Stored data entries
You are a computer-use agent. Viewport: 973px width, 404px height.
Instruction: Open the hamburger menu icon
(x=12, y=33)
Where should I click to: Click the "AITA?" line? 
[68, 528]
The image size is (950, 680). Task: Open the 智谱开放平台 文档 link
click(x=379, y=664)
==
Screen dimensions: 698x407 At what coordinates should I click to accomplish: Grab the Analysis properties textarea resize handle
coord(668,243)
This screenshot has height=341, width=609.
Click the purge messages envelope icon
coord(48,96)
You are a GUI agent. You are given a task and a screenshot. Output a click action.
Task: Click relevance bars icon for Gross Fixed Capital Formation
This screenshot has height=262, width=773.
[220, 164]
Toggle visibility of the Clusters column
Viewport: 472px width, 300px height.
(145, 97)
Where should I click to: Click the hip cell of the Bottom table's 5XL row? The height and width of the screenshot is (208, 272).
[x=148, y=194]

> _Task directions_:
Note every line of the records that holds the word "agent", and copy it.

> _Task output_:
You are a computer-use agent. Viewport: 973px width, 404px height.
You are a GUI agent. You are given a task and a screenshot. Output a click action.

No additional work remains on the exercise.